Friday, February 1, 2008
Cessna 195: Getting Down To Business
Cessna’s postwar, art-deco Businessliner neither outsold nor outran the model 35 Bonanza, but it outclassed practically every other lightplane in the sky
There’s no precise way to define taste, but it is possible to define class. Okay, perhaps class can also be difficult to define, but most of us feel it’s easy to recognize. To paraphrase a totally unknown art critic/congressman/pundit, “I can’t define class, but I know it when I see it.”
Most of us agree. When you see a new Mercedes S550 or a Bentley, you recognize class even before you see the nameplate. It’s the same with the Cessna 195.

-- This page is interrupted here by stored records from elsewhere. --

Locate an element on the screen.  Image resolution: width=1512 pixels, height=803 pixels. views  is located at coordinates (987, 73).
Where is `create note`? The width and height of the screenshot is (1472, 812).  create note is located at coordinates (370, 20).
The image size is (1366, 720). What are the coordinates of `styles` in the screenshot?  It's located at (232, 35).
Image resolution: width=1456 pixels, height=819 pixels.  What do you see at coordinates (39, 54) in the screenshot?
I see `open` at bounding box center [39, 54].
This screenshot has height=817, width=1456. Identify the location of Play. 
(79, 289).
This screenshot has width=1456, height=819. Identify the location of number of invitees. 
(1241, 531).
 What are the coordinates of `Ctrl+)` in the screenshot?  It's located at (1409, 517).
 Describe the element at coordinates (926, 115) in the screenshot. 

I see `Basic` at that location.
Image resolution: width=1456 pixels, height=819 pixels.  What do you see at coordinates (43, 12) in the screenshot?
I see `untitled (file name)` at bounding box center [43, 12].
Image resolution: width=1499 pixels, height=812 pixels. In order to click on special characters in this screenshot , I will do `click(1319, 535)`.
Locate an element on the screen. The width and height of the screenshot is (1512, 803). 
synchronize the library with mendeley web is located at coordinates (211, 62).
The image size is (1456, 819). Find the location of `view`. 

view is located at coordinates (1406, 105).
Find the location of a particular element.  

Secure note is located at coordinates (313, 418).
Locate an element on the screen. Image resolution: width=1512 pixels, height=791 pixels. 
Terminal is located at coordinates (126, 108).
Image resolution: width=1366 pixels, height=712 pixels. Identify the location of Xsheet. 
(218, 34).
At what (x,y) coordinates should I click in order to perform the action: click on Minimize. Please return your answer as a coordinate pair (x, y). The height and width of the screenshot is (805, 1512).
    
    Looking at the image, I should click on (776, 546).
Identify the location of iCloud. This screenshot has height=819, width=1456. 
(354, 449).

Born in the post-WWII rush to accommodate a market that never materialized, the Cessna 190 and 195 (same airplane, different engines) were designed to one-up the Beech Bonanza. The goal wasn’t to outrun the jaunty V-tail, but to provide ultimate, Packard-style interior comfort to a class of pilots who believed the race wasn’t always won by the swift.
While there’s no evidence that Cessna designer Dwayne Wallace configured the 195 Businessliner around a Packard interior (as the Klapmeier brothers built their Cirrus around the BMW 5-series sedans), the new airplane’s mission was considerably more refined than the Bonanza’s, more concerned with how you arrived than how quickly you got there.
The 195 was essentially an Airmaster with a hormone injection. The notably smaller ’30s-era C-37 Airmaster flew with only 165 hp to protect it and carried four people (it says here) in modestly cramped comfort at speeds of 105 knots.
The Cessna 190/195 was the same airplane except scaled up in every department, a good thing because Cessna introduced the airplane in 1947 at a base price of $12,750, about $3,000 more than a Bonanza. The Cessna 195’s 300 hp Jacobs engine boosted its price an additional $1,000. That was a pile of money in those days, but it bought a semi-cabin-class airplane that was closer to a Spartan Executive than anything else.
In exchange for such a stipend, Cessna delivered a product that was definitely a cut above the late-1940s competition. With a huge, 755-cubic-inch, seven-cylinder Jacobs radial out on the nose, the 195 transferred most of the engine’s 48-inch width to the cabin. The 195 was the last American airplane ever certified with a radial engine, and it carried off the job with style.